Officials in Washington have shown their concern that Moscow might move to upend an orderly year-end wind-down by slashing exports over the summer to inflict maximum economic pain on Europe.
Edward Gardner, the Commodities economist at Capital economics, said, “For Russia, we think higher prices will mostly offset the impact of lower export volumes this year.”
He also suggested that there are high chances that Russian oil production and exports will fall by 20% by the end of this year.
If Russian output drops, another player may step up to help tame prices. As per different reports, Saudi Arabia is prepared to increase crude production if Russia’s output significantly falls following European Union sanctions.
3-Deceptive Shipping Practices
According to maritime artificial intelligence firm windward, there have been 180 ownership changes of vessels from Russian entities to non-Russian ones since the beginning of the Russia-Ukraine war.
Windward said those changes recorded in just three months were already more than half of ownership changes for Russian vessels in 2021.
Many of the Russian vessels were sold to firms based mostly in Turkey, Singapore, United Arab Emirates, and Norway.
4- Moscow demand Countries to Pay in Rubles for Gas
Moscow has demanded that clients from unfriendly countries, including EU member states, should now pay for their gas in rubles.
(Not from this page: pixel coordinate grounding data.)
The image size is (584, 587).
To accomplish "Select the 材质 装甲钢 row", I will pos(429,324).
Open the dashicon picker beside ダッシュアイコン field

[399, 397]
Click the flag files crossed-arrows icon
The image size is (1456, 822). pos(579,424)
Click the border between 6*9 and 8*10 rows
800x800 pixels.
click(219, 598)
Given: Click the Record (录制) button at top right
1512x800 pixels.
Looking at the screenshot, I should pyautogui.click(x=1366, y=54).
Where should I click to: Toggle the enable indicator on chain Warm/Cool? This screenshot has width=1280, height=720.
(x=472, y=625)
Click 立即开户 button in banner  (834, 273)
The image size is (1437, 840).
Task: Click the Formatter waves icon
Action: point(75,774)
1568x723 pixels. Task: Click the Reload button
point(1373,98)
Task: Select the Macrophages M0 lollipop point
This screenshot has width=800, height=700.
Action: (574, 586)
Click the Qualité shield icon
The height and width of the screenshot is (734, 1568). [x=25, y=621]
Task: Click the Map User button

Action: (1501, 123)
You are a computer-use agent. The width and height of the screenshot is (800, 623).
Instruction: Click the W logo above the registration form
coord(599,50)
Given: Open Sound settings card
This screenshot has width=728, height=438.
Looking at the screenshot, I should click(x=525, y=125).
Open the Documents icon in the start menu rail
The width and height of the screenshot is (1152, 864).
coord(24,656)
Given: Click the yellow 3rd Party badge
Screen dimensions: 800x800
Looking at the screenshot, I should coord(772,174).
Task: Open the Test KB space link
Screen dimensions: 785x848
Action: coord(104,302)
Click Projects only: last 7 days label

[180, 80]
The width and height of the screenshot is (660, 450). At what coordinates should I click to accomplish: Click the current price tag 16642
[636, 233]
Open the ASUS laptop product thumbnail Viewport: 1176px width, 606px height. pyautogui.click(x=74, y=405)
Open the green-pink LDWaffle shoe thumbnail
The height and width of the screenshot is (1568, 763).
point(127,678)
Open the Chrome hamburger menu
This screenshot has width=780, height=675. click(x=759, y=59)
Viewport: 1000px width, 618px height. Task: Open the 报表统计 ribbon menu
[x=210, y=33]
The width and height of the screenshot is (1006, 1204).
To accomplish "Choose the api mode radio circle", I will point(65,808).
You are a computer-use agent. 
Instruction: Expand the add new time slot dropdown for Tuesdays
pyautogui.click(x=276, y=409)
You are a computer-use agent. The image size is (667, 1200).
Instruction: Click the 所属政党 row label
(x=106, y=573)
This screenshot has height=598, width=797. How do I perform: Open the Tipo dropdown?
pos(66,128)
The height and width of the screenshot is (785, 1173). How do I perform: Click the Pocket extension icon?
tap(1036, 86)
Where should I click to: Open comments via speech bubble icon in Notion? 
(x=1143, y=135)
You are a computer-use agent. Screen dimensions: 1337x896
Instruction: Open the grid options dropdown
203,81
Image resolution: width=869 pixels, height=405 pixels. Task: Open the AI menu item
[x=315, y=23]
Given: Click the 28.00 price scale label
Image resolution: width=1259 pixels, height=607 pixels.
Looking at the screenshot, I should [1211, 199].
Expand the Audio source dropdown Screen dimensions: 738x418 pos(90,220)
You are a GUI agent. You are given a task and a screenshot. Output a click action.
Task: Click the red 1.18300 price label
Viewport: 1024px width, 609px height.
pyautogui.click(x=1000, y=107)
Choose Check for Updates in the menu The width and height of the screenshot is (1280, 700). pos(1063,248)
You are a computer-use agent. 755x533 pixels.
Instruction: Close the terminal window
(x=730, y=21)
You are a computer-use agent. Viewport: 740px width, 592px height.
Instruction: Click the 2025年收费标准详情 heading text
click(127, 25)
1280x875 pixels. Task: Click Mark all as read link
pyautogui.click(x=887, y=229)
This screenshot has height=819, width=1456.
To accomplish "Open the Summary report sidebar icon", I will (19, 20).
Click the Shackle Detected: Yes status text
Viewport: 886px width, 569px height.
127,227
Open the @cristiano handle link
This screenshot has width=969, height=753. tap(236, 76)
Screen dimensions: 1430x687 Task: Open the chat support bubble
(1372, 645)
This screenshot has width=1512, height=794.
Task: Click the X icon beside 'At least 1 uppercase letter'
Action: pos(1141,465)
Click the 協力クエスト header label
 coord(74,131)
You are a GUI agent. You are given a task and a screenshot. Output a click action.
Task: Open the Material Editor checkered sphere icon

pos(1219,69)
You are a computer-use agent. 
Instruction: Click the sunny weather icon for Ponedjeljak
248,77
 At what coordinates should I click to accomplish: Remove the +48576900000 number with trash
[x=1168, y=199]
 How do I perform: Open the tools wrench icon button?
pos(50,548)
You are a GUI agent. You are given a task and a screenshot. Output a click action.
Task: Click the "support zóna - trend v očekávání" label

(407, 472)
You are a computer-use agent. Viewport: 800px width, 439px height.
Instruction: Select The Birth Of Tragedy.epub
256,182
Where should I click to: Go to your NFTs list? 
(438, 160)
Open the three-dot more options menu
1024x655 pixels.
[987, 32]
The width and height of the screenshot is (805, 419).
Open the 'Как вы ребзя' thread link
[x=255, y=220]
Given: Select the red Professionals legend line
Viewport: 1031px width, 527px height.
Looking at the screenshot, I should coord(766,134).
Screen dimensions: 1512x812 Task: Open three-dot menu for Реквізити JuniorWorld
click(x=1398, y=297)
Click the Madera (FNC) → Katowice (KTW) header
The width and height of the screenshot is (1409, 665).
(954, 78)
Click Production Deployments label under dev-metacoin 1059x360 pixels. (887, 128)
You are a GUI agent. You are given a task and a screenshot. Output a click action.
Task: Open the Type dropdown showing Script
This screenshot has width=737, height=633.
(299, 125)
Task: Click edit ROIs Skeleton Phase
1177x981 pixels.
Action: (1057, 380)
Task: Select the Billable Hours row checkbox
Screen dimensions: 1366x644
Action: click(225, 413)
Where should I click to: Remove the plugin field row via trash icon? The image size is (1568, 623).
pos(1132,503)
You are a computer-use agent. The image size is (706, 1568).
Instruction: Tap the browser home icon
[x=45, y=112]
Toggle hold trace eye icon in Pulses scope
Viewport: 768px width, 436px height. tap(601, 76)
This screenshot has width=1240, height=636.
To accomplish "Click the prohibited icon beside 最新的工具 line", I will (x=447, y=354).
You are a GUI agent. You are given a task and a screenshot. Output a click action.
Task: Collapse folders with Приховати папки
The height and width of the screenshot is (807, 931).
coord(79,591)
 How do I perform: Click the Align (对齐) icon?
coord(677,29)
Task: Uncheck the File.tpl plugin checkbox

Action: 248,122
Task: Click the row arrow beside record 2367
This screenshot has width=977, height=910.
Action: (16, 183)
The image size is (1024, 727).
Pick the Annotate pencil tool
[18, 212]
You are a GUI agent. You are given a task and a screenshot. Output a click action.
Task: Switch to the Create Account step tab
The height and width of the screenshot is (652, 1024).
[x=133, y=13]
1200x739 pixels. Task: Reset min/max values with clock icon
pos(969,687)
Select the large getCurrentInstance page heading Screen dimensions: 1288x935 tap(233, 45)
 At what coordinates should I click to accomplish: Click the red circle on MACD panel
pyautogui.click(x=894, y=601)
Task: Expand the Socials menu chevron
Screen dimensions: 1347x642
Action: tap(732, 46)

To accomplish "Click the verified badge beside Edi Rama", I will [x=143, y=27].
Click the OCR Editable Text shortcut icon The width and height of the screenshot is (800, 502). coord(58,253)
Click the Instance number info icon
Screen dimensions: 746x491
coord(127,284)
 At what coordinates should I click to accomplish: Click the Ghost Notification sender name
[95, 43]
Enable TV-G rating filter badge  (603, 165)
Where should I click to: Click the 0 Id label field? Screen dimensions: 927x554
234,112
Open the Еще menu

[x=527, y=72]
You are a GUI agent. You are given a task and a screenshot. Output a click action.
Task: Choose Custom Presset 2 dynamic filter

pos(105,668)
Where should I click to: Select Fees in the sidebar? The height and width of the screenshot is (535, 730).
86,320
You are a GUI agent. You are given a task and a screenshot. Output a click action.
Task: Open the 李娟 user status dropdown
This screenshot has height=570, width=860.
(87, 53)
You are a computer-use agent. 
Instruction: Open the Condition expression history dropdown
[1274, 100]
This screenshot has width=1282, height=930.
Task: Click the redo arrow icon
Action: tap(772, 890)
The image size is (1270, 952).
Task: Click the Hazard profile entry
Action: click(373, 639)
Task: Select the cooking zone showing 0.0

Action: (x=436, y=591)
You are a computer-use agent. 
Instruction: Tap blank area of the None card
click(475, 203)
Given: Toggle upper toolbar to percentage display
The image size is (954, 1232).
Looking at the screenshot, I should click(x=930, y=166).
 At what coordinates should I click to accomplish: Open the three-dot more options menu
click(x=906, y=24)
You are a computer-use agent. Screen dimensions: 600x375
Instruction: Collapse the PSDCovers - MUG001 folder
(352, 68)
The new requirement is seen as a measure to side-strap Western Financial sanctions against Russia’s central bank imposed over Moscow’s offensive in Ukraine.
So, Russia has suspended natural gas deliveries to Poland, Bulgaria, and the Netherlands for refusing to pay in Rubles.
Conclusion
Russia is currently finding a way to avert the losses they may get as European leaders agreed on the sixth package of sanctions. Russia is looking for other buyers interested in buying much cheaper oil to fill the gap. Whatever Russia is going to do certainly impacts global oil prices.